▸ **Selection**
════════════════════

Court of Appeals of Alabama
Oct 6, 1931
137 So. 318 (Ala. Crim. App. 1931)

Opinion

8 Div. 321.

August 4, 1931. Rehearing Denied October 6, 1931.

Appeal from Circuit Court, Marshall County; A. E. Hawkins, Judge.

Alfred Earl Cody was convicted of manslaughter in the first degree, and he appeals.

Affirmed.

Certiorari denied by Supreme Court in Cody v. State, 223 Ala. 522, 137 So. 319.

Assignments of error 6, 7, 8, and 10 are as follows:

"6th. The court erred in overruling defendant's objection to the question propounded by the solicitor to the wife of deceased as a witness for the State — 'Is that the hat your husband wore at the time you were in the field that day he was killed,' and the answer thereto, 'yes, sir.'

"7th. The court erred in overruling defendant's objection to the display of the 'old very dilapidated badly worn and soiled straw hat' before the jury.

"8th. The court erred in overruling defendant's objection to the shirt worn by the deceased and permitting them to be displayed before the jury on statements of State's attorney that there were bullet holes about them."

"10th. The court erred in overruling defendant's objection and motion to exclude the hat of deceased from the evidence."

J. A. Lusk, of Guntersville, for appellant.

Defendant's motion for a continuance of the case should have been allowed in order that he might have gotten his witnesses into court. Thomas v. State, 15 Ala. App. 408, 73 So. 558; Bush v. State, 168 Ala. 81, 53 So. 266; Walker v. State, 117 Ala. 85, 23 So. 670; Childress v. State, 86 Ala. 84, 5 So. 775; 16 C. J. 473. It was error to permit the children of deceased to be displayed before the jury. The court should have instructed the jury that their presence could have no bearing upon the case. Fisher v. State, 23 Ala. App. 544, 129 So. 303. The articles of clothing of the deceased in no way tended to establish any material circumstance in the case. Permitting their introduction constituted reversible error. Rollings v. State, 160 Ala. 82, 49 So. 329; Hyche v. State, 217 Ala. 116, 114 So. 906; Id. 22 Ala. App. 176, 113 So. 644; Terry v. State, 203 Ala. 99, 82 So. 113; Boyette v. State, 215 Ala. 472, 110 So. 812; Crenshaw v. State, 207 Ala. 438, 93 So. 465; Puckett v. State, 213 Ala. 383, 105 So. 211. A physician, like any other person, may be called to testify as an expert whether in a civil or criminal matter. It was error for the court to refuse to direct Dr. Isbell to make such examination of defendant as would enable him to form an opinion of his sanity. Ex parte Dement, 53 Ala. 389, 25 Am. Rep. 611; 40 Cyc. 2187. Witness Hyde should have been permitted to testify that in his opinion defendant was insane. Sorter v. Austen, 221 Ala. 481, 129 So. 53.

════════════════════

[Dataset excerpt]

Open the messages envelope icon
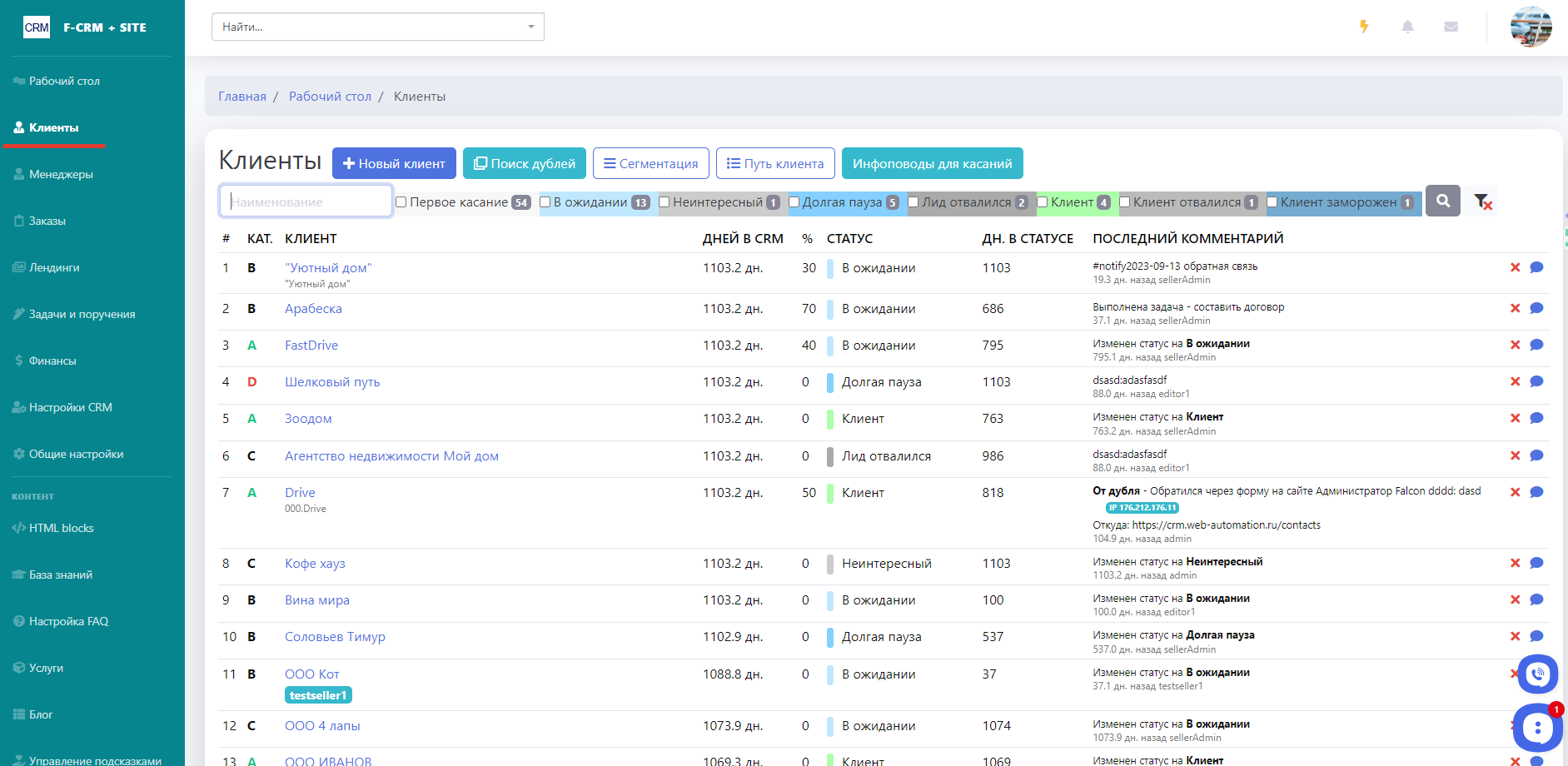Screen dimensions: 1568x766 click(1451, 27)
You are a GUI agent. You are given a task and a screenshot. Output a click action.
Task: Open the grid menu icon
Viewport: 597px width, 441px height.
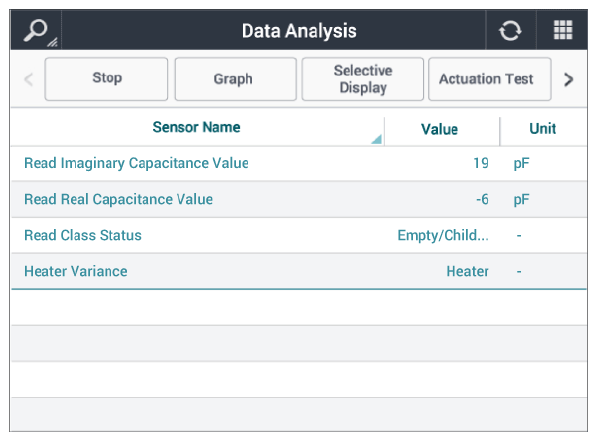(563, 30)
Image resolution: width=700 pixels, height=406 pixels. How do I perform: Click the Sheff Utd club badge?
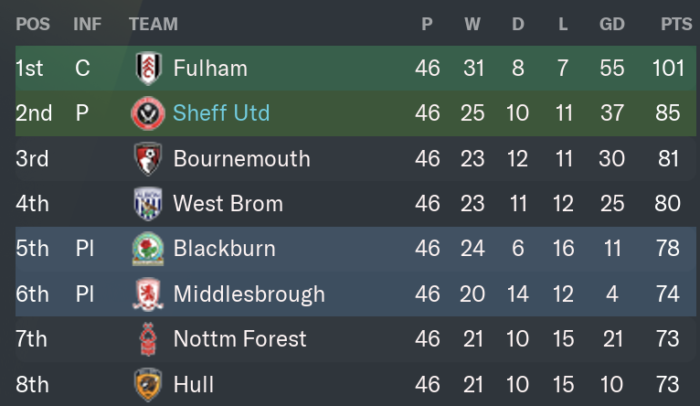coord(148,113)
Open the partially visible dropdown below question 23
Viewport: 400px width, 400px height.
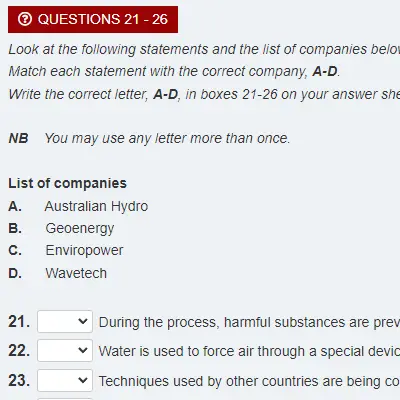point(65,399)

════════════════════

▸ **Given task A**
Answer these questions about the court opinion:
(i) Which county's circuit court did the appeal come from?
(ii) What crime was Alfred Earl Cody convicted of?
(iii) Who appeared for the appellant?
▸ **Given task B**
In the listing, starting at the line containing "You are a GUI" and ending at the last line of the listing, swap "Viewport" for "Screen size" and reproduce those lines with nothing else changed. Omit the pictures.
The listing has no connection to the court opinion.

▸ **Exercise solution A**
(i) Marshall County
(ii) Manslaughter in the first degree
(iii) J. A. Lusk, of Guntersville

▸ **Exercise solution B**
You are a GUI agent. You are given a task and a screenshot. Output a click action.
Task: Open the grid menu icon
Screen size: 597px width, 441px height.
(563, 30)
Image resolution: width=700 pixels, height=406 pixels. How do I perform: Click the Sheff Utd club badge?
coord(148,113)
Open the partially visible dropdown below question 23
Screen size: 400px width, 400px height.
point(65,399)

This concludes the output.